Weight Lifting Builds Bone Strength For Transplant Patients

October 15, 1998

GAINESVILLE, Fla.—Unlike other transplant patients who develop brittle bones after surgery from anti-rejection drugs, lung patients often acquire the problem long before they reach the operating room. That’s because the anti-inflammatory and steroid medications they use to treat their lung conditions often cause bones to thin.

Long-term UF studies have shown that pumping iron can counteract rapid bone loss in patients after an organ transplant. But for the first time, it appears the regimen also can help lung patients awaiting surgery, a University of Florida physiologist is scheduled to tell colleagues Friday (10/16) at the American Association of Cardiovascular and Pulmonary Rehabilitation annual meeting in Denver.

“It is well known that people who do weight training have strong bones. However, resistance training for patients with weak bones usually isn’t recommended by doctors because they are afraid patients could get injured,” said Randy W. Braith, an associate professor of cardiology and physiology at UF’s College of Medicine. Braith is also an associate professor in UF’s College of Health and Human Performance’s department of exercise and sport science.

The problem of brittle bones, commonly know as osteoporosis, is sometimes so serious that life or death hang in the balance for transplant patients. One lung transplant candidate said his concern about being refused a life-saving lung transplant because of his advanced osteoporosis prompted him to work with Braith.

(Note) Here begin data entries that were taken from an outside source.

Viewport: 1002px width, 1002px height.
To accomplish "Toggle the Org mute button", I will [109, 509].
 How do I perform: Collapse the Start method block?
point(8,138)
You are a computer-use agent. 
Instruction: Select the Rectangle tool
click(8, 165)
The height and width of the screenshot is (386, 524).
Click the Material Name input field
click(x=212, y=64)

“Had I not done the weight training, I might not have been considered as highly a candidate for a new lung,” said Mitch Davey, a 41-year-old north Central Florida resident.

Building on previous research results involving heart transplant patients, Braith compared Davey’s bone mineral density levels before and after strength training.

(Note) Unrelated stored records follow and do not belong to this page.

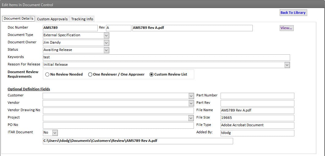Click the Part Number input field
This screenshot has width=325, height=156.
(x=257, y=96)
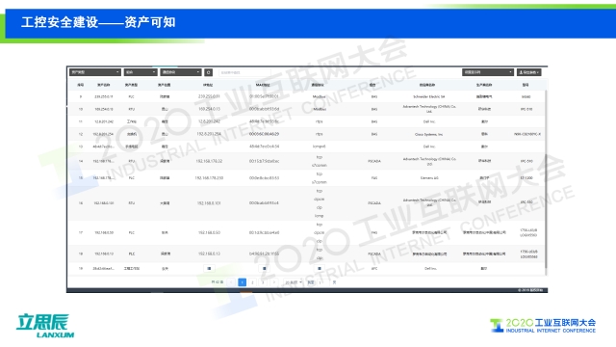Select page 1 in pagination
Viewport: 616px width, 347px height.
[x=242, y=282]
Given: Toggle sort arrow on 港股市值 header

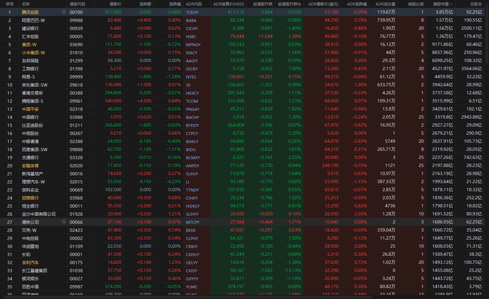Looking at the screenshot, I should (x=451, y=4).
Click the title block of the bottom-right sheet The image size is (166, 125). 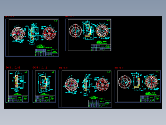coord(150,99)
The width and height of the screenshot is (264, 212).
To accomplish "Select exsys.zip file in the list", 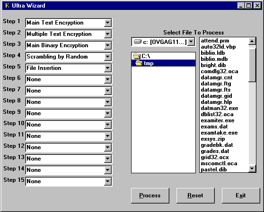I will [213, 139].
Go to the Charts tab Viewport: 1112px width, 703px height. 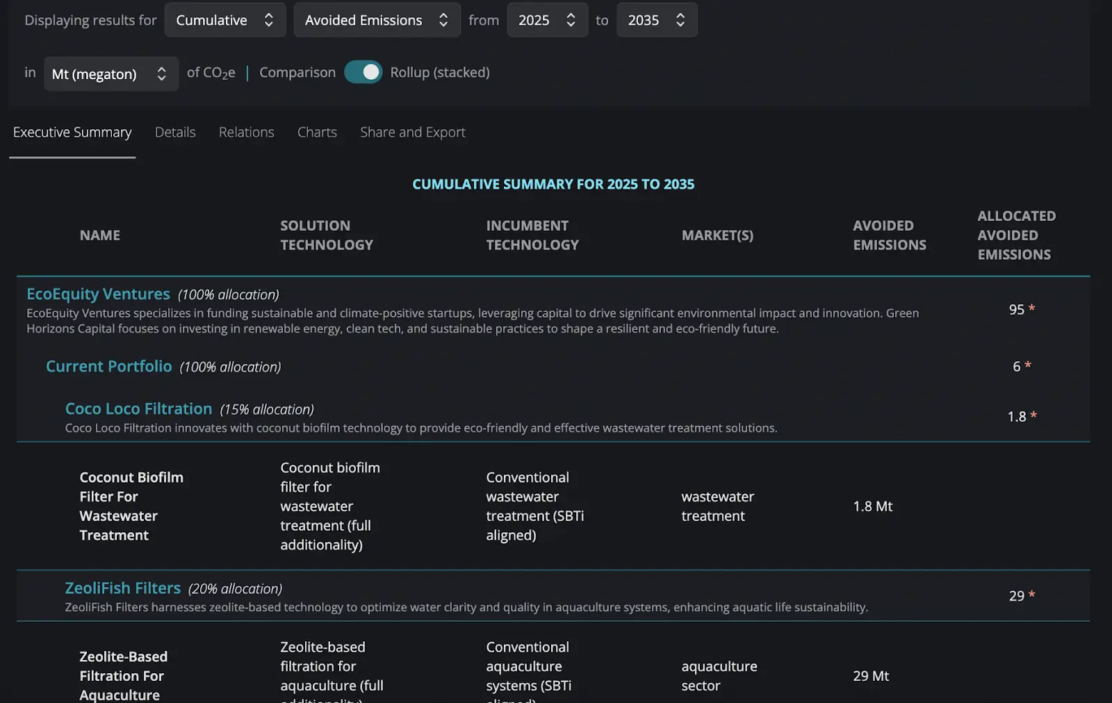point(317,132)
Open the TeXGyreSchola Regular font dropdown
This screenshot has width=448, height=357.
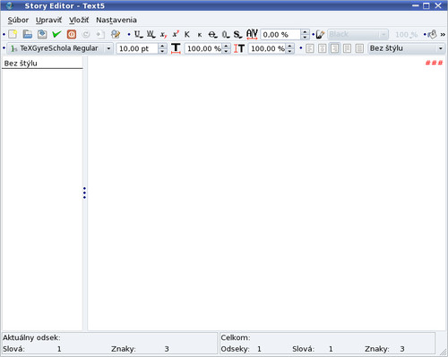pyautogui.click(x=60, y=48)
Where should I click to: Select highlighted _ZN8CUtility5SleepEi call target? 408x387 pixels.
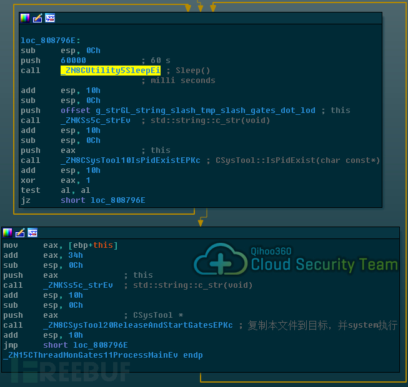[111, 71]
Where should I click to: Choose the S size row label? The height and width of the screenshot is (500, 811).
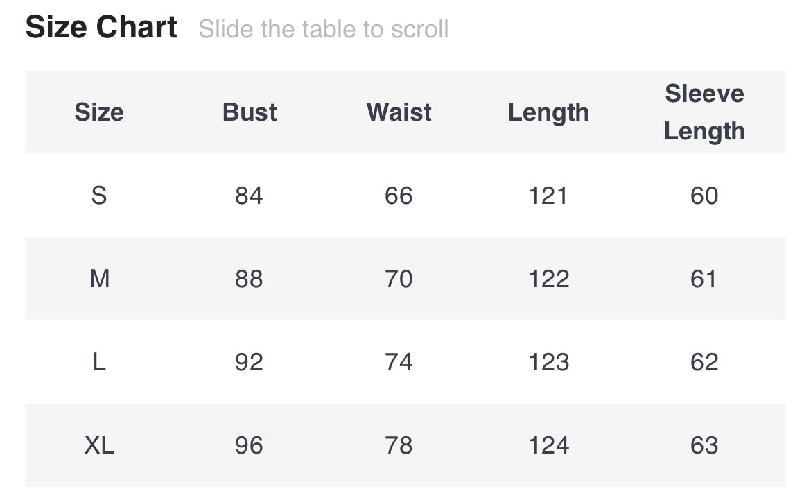(99, 196)
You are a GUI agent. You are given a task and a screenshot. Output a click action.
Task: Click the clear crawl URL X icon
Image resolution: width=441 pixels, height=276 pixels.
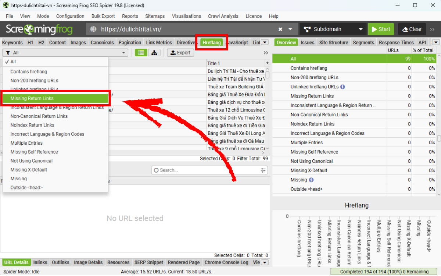pos(280,29)
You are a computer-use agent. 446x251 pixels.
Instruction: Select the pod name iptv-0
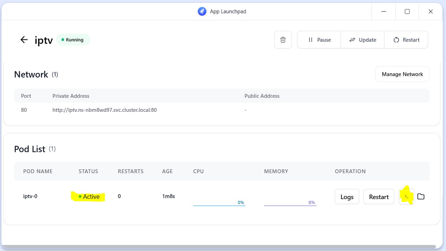[30, 196]
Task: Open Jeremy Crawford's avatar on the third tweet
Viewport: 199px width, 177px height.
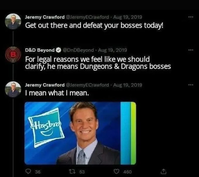Action: (13, 89)
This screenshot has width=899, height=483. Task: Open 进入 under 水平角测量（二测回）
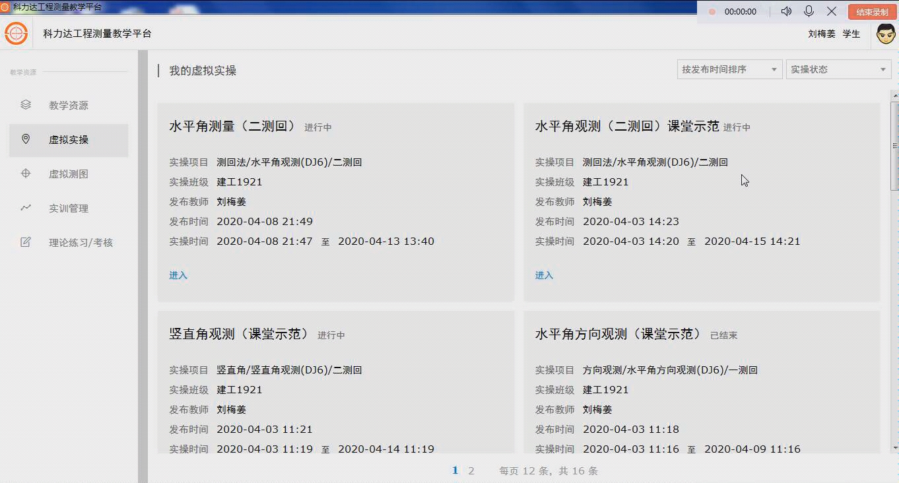coord(178,275)
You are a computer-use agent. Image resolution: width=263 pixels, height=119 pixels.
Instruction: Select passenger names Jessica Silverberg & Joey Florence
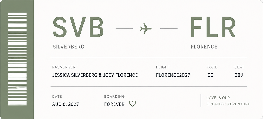(95, 75)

At the end of the four-month program, Davey increased his lower spine and hip bone mass by 3 percent. During the twice-a-week training program, he exercised on eight different machines, each time performing one set of low back exercises that isolates the lumbar spine.

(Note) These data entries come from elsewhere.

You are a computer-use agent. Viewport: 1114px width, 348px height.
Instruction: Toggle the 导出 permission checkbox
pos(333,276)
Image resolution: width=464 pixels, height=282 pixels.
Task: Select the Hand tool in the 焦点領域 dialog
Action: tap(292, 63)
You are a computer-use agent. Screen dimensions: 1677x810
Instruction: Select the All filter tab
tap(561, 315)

“Gaining density in the lumbar spine is especially important because up to 35 percent of transplant patients have bone fractures there,” Braith said.

Results mirrored those found with heart transplant patients who followed the same exercise routine post-surgery to restore bone mineral density levels to their pre-surgery levels.

The usual treatment for osteoporosis, oral calcium supplements and hormone replacement therapy, does not work with transplant patients because the anti-rejection steroids they take are too powerful, said Braith.

Transplant patients use immune-suppression medications so the body’s immune system won’t attack the foreign organ. If patients go without the medications, a biopsy of the donated organ must be obtained nearly every two weeks in a painful and invasive daylong procedure.

“Weight training is a more practical alternative to increasing bone mineral density than to discontinue anti-rejection medications and be forced to have frequent biopsies to check the condition of the organ,” Braith said.

Davey, who received a lung transplant in June, said exercising has the added benefit of helping him feel better about his situation.

“When I feel better physically, it helps me emotionally to feel more positive because I can see improvements,” he said.